US-Vorwahlen: Hillary Clinton - sie gewinnt, aber sie hat ein Problem

Die Nominierung zur Präsidentschaftskandidatin ist Hillary Clinton sicher. Und doch hat ihr Sieg bei den Vorwahlen einen Makel: Rivale Bernie Sanders gibt nicht auf - und schmälert mit jedem seiner Siege ihren Gewinnerglanz.

Hillary Clinton

Wird endlich Präsidentschaftskandidatin, aber Hillary Clintons Sieg bei den Vorwahlen ist getrübt

So wie Donald Trump bei den Republikanern vor wenigen Monaten noch als chancenloser weil unwählbarer Anwärter auf die Präsidentschaftskandidatur galt, waren sich die Demokraten sicher, dass an Hillary Clinton kein Weg vorbeiführen würde. Wer sollte der alten Washington-Haudegin im Rennen ums Weiße Haus schon das Wasser reichen? Kurz vor Ende der US-Vorwahlen aber müssen beide Parteiführungen erkennen, dass sie falsch gelegen haben. Trump eilt bei der konservativen Basis von Triumph zu Triumph und Clinton ärgert sich weiterhin mit ihrem Rivalen Bernie Sanders herum. Er will, obwohl rechnerisch chancenlos, einfach nicht klein beigeben.

Schwächeperiode wie 2008

 Schlimmer noch: Hillary Clinton, Ex-First-Lady, Ex-Senatorin und Ex-Außenministerin erlebt zurzeit eine Schlappe nach der anderen.
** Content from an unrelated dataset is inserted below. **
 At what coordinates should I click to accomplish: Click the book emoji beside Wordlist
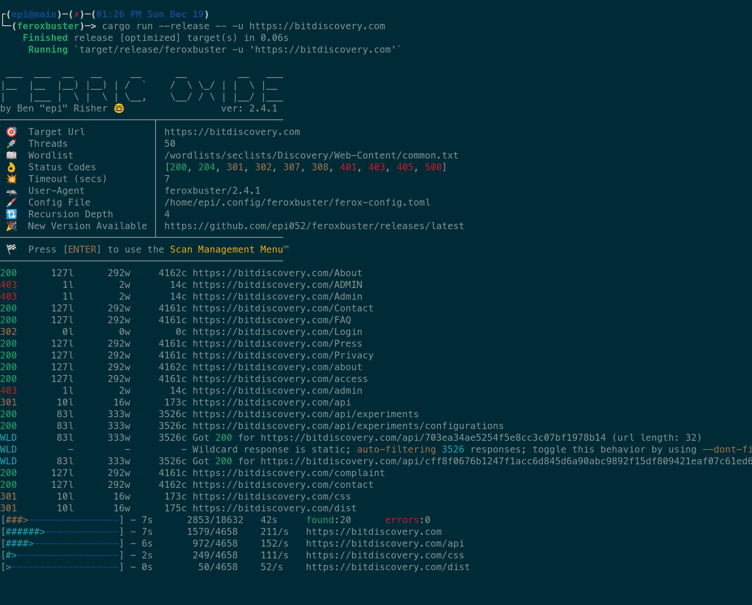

Zehn der letzten 17 Vorwahlen hat sie gegen Sanders, den alten, linken Recken verloren. Es ist das Gegenteil von dem, was Amerikaner Momentum nennen: den Schwung eines guten Laufs mitnehmen. Dieses Momentum geht ihr auf den letzten Metern des Nominierungsrennens aus und weckt Erinnerungen an die Vorwahlen von 2008. Damals galt sie schon einmal als "natürliche" Kandidatin, bis ihr nach 21 Siegen noch ein gewisser Barack Obama die Nominierung entriss.

Was hat Sanders, was Hillary Clinton nicht hat?

Wohl kaum jemand hätte zu Beginn der Vorwahlen im Februar gedacht, dass mit Bernie Sanders, 74, ausgerechnet ein selbsternannter "demokratischer Sozialist" der erfahrenden Clinton derart das Leben schwer machen würde. Allein schon seine Selbstbezeichnung hätte vor Kurzem noch den Großteil der Amerikaner abgeschreckt. Und doch: Sanders kommt an. Vor allem junge Menschen fasziniert der alte Mann mit seinen Forderungen nach sozialem Ausgleich. In Deutschland wäre er vermutlich Grüner geworden, oder linker Sozialdemokrat.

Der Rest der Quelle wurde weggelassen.